EXTRAIT DE PAGE

•••••

Le
14 mars, Pepe Mujica bougonnait dans sa moustache que tout ce qu'il
avait en commun avec le "Pape
argentin", c'était
le tango et le mate. Quelques semaines plus tard, on l'entendit
clairement grommeler entre ses dents à l'un de ses proches au
sujet de la "mégère"
[Cristina] qui se rengorgeait avec "son
Pape argentin". Bref,
cette élection-là lui restait en travers de la gorge et
l'interprétation qui lui était donnée dans le
monde entier et surtout de l'autre côté du Río de
la Plata n'avait pas l'heur de lui plaire.
Et
voilà que de passage en Espagne, où il a reçu un
prix dans le cadre des célébrations du Bicentenaire de
la constitution de 1812, le truculent Président de la
République Orientale de l'Uruguay, l'ancien guerrillero
révolutionnaire, José Mujica, dit affectueusement Pepe,
a tout de même fait le détour par Rome pour se jeter
dans les bras du Pape François dont il se gaussait il y a deux
mois ! Après Cristina et Dilma, ses deux voisines, et après
Rafael (Correa), son compère équatorien, il faut croire
que Pepe n'a pas résisté. Les photos en disent en effet
plus qu'un long discours. D'ailleurs, les articles de journaux sont
tous brefs, tant sur le site du Vatican et dans les colonnes de
l'Osservatore Romano, que dans les journaux uruguayens, qui n'ont
relaté l'audience d'hier samedi qu'en reprenant des dépêches
d'agence et les photos exclusives de l'AFP. Pourtant l'entrevue a été
très longue, beaucoup plus longue que d'habitude pour un Chef
d'Etat : quarante-cinq minutes lorsque d'ordinaire l'entretien privé,
hors témoins, dure une vingtaine de minutes.

•••••

DONNÉES SOURCES
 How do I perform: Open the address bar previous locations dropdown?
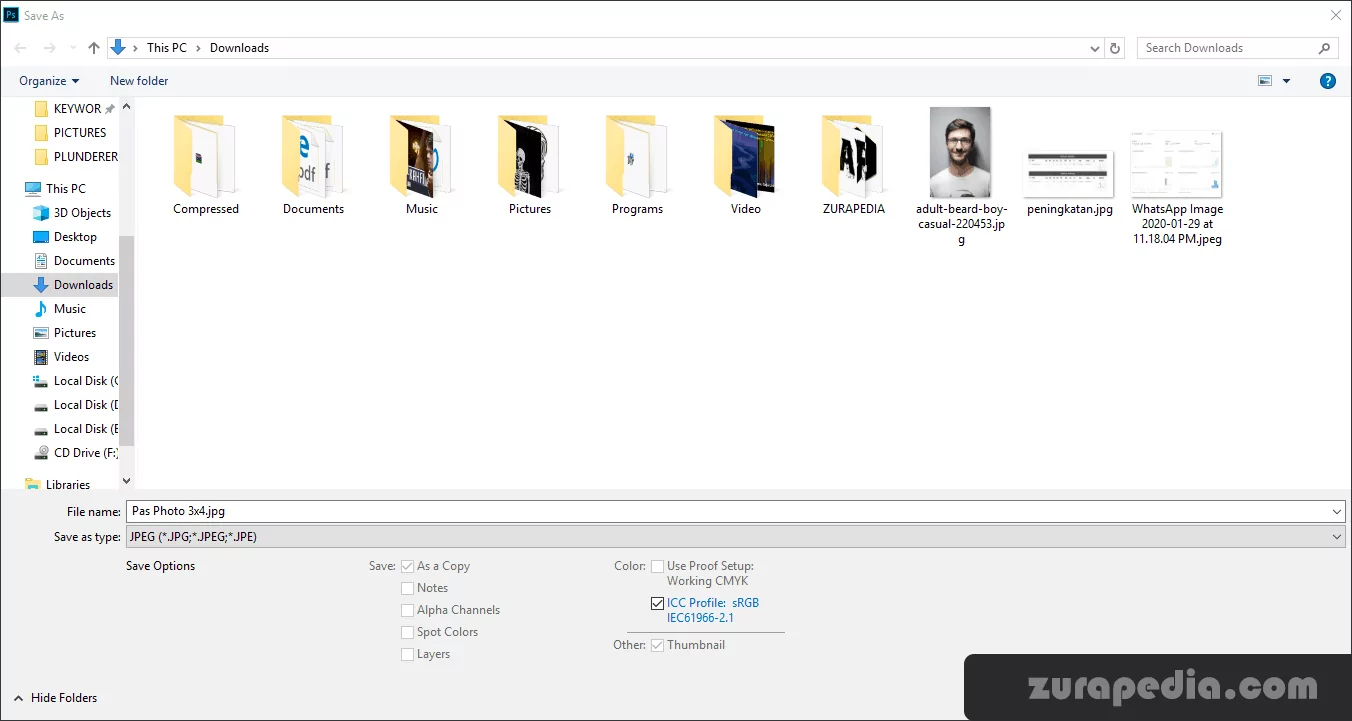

•••••

CONSIGNE 1
Relevez toutes les personnes désignées par leur nom ou leur prénom dans l'extrait sur la rencontre entre Pepe Mujica et le pape François.
CONSIGNE 2
Poursuivez de quelques phrases l'extrait sur la rencontre entre Pepe Mujica et le pape François, à la suite de sa dernière phrase.

RÉPONSE ATTENDUE 1
- José Mujica, dit Pepe
- Cristina
- Dilma
- Rafael Correa
- le Pape François

RÉPONSE ATTENDUE 2
Capture d'écran de La Red 21, hier soir |
En
fait, ce Pape est en train de retourner tout ceux qui l'approchent,
même parmi ses adversaires les plus tenaces. Estela de Carlotto
était toute remuée, elle qui suivait si volontiers
(sans toutefois pousser l'accusation aussi loin que lui) les thèses
arbitraires développées par Horacio Verbitsky sur
l'attitude du Pape, alors Provincial des Jésuites, pendant la
Dictature (voir mon article du 25 avril 2013).
Pepe
Mujica a été emballé par la personnalité
qu'il a rencontrée. Parler avec le Pape serait, d'après
lui, comme parler avec un ami du quartier. Il attend du Pape une
révolution dans l'Eglise et le rapport qu'il a fait de son
entretien relève d'une grille de lecture politique,
particulièrement inadaptée sur la nature spirituelle de
l'action du Pape. Mais c'est déjà beaucoup de la part
du vieux baroudeur du Frente Amplio, la grande tradition de la gauche
uruguyenne, dont Mujica représente l'un des courants les plus
mal-pensants, si l'on me permet ce concept à l'envers.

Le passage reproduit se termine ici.